■ **WHAT IS NEEDED**: Let your answer be the line containing "Task: Select outbound date stř 07, led" and every line below it to the end of the records, copied exactly.

** Opening DATA TO PROCESS block **

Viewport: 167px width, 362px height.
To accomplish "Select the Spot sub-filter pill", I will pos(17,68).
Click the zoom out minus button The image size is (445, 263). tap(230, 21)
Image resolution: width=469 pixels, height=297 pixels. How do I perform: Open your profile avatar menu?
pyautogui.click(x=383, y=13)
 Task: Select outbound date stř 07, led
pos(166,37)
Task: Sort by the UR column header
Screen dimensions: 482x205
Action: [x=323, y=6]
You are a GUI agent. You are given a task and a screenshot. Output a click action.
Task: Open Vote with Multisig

** Closing DATA TO PROCESS block **

■ **RESPONSE AREA**:
 Task: Select outbound date stř 07, led
pos(166,37)
Task: Sort by the UR column header
Screen dimensions: 482x205
Action: [x=323, y=6]
You are a GUI agent. You are given a task and a screenshot. Output a click action.
Task: Open Vote with Multisig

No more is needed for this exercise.